To do: Only the lines from the one bearing "Image resolution: width=418" through the end of the listing belong in your response, restated word for word and without pictures.

* * * * *

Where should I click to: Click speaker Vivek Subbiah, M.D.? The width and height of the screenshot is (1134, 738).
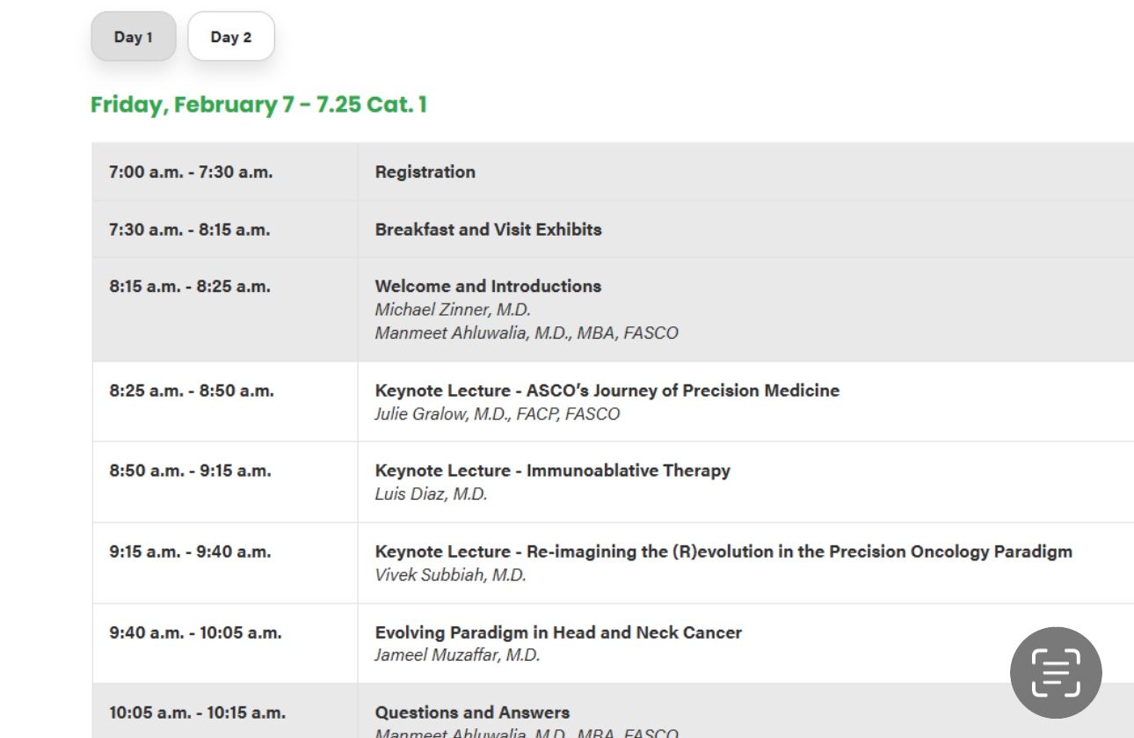coord(450,575)
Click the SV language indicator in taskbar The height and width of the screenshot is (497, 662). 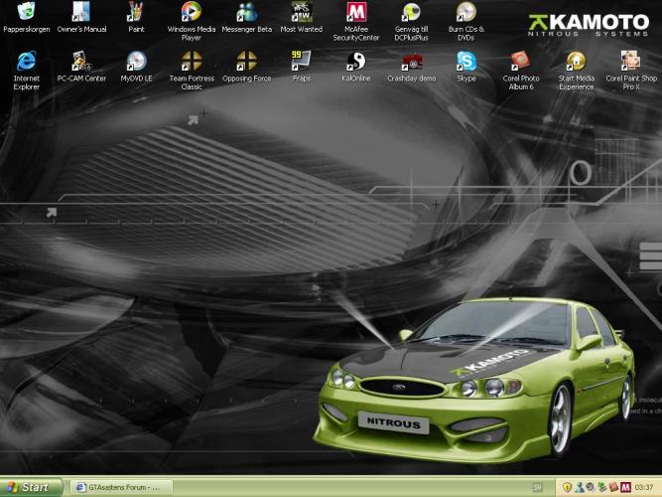[537, 487]
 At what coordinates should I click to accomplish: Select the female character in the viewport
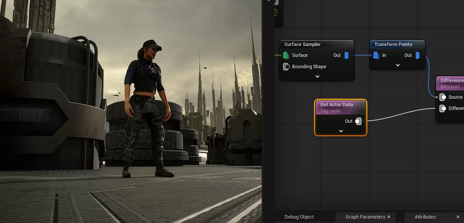click(146, 105)
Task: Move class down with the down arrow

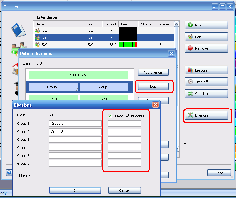Action: [x=185, y=153]
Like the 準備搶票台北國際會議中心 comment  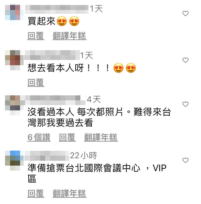185,160
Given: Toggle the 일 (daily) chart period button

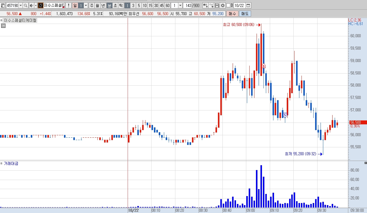Looking at the screenshot, I should click(x=75, y=5).
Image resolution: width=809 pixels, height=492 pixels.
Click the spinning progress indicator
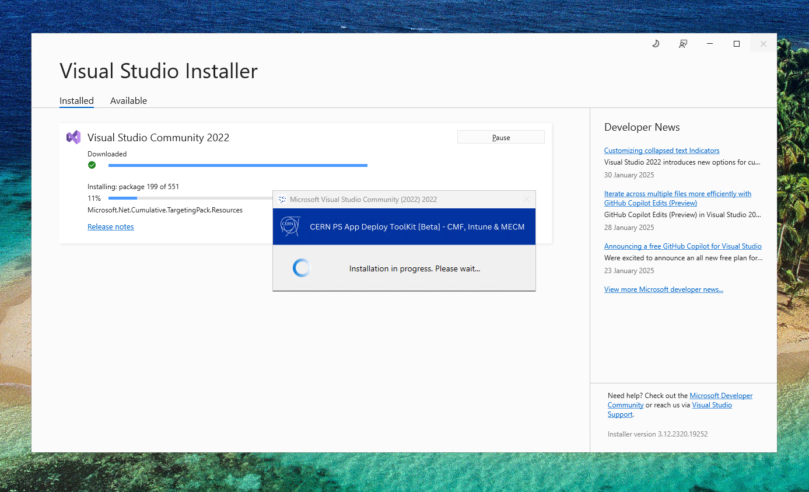302,268
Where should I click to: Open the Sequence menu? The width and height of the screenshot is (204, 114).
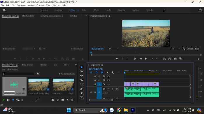(x=21, y=5)
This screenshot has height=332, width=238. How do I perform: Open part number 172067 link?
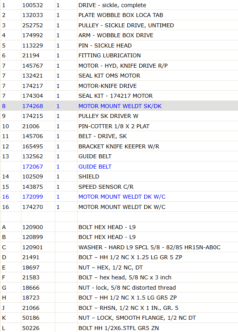click(x=32, y=167)
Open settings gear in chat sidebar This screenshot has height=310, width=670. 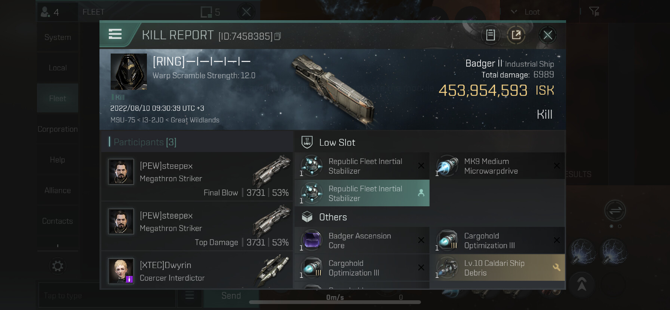tap(58, 266)
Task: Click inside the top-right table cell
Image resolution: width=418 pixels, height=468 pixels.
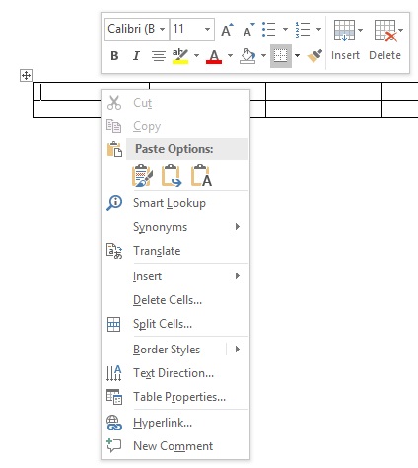Action: point(399,91)
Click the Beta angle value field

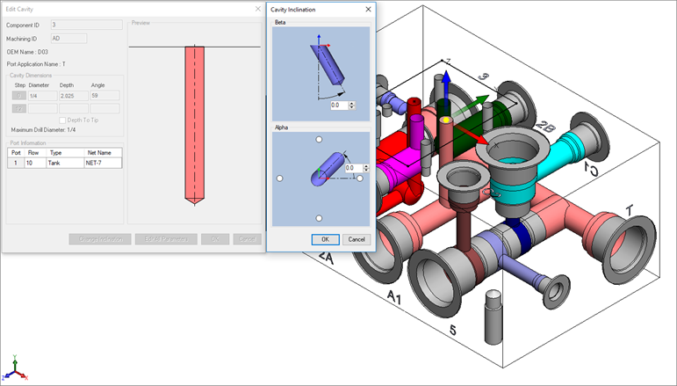click(x=337, y=105)
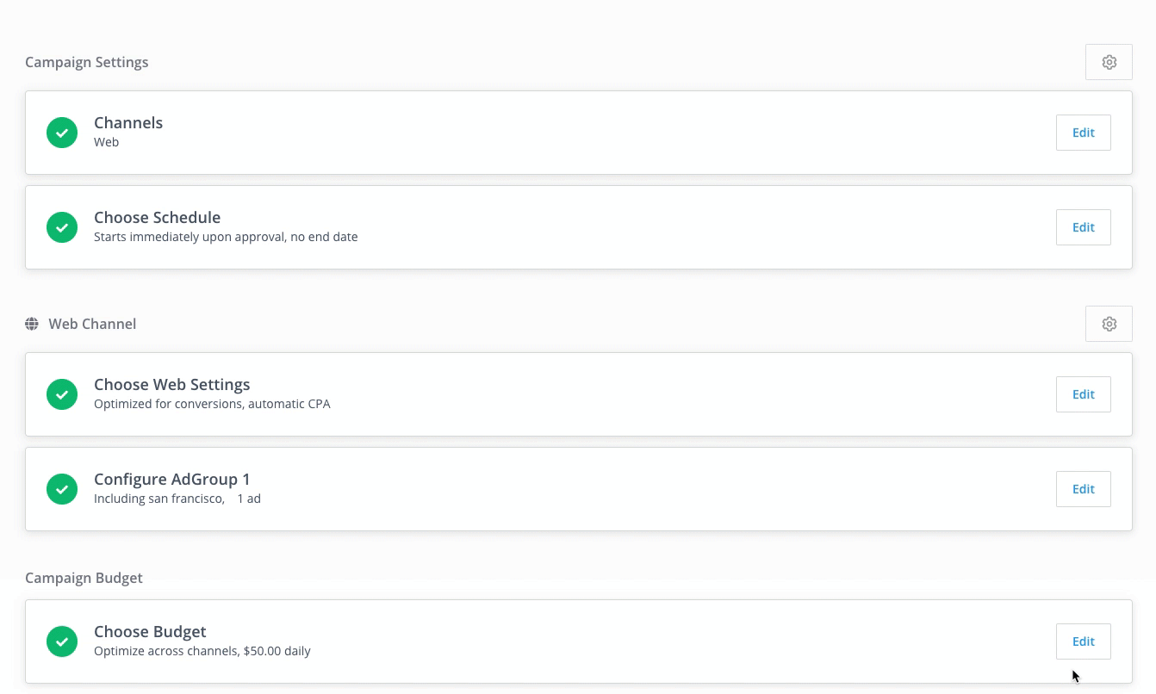Click the Choose Budget title
Viewport: 1156px width, 694px height.
click(x=150, y=632)
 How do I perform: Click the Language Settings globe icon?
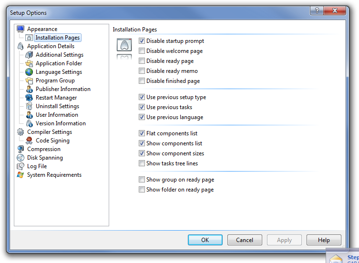(29, 72)
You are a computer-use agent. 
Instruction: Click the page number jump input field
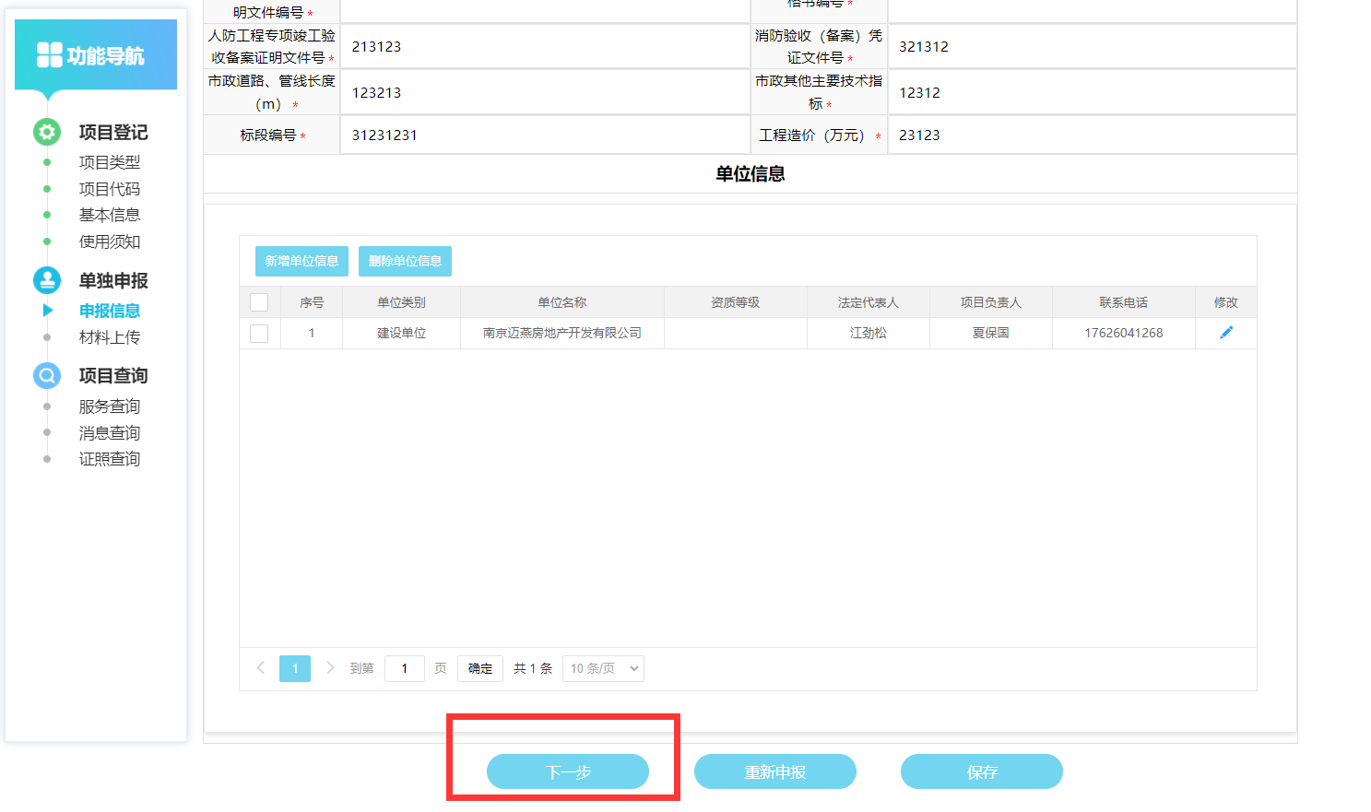(x=404, y=668)
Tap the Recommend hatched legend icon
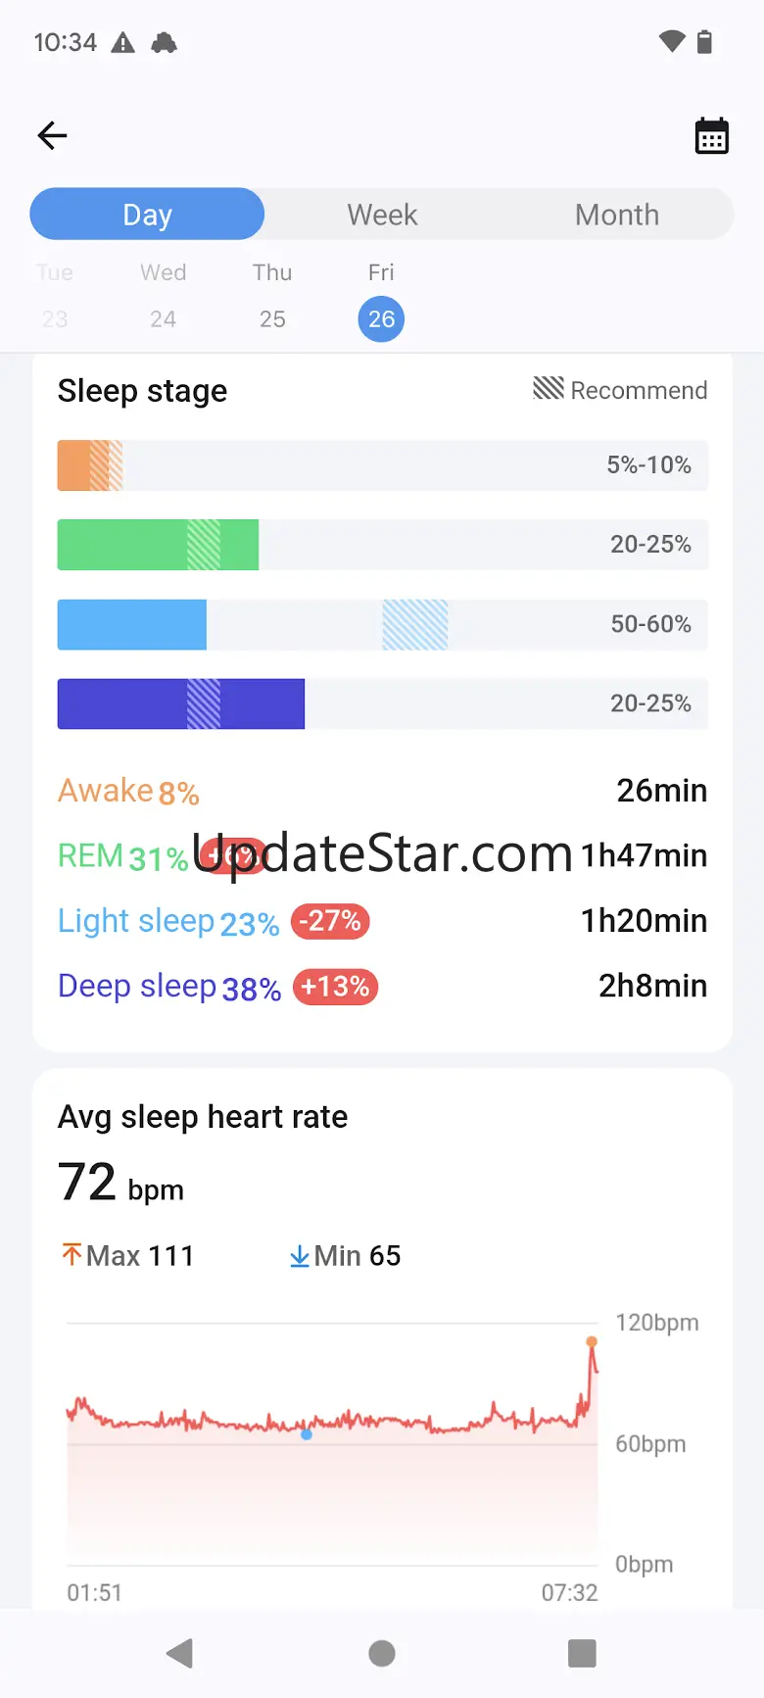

* * * * *

Output for this exercise:
Image resolution: width=418 pixels, height=468 pixels.
Action: point(399,91)
Click the Beta angle value field

click(x=337, y=105)
Click the Choose Budget title
Viewport: 1156px width, 694px height.
click(x=150, y=632)
 How do I perform: Click the Language Settings globe icon?
(29, 72)
You are a computer-use agent. 
Instruction: Click the page number jump input field
(x=404, y=668)
Tap the Recommend hatched legend icon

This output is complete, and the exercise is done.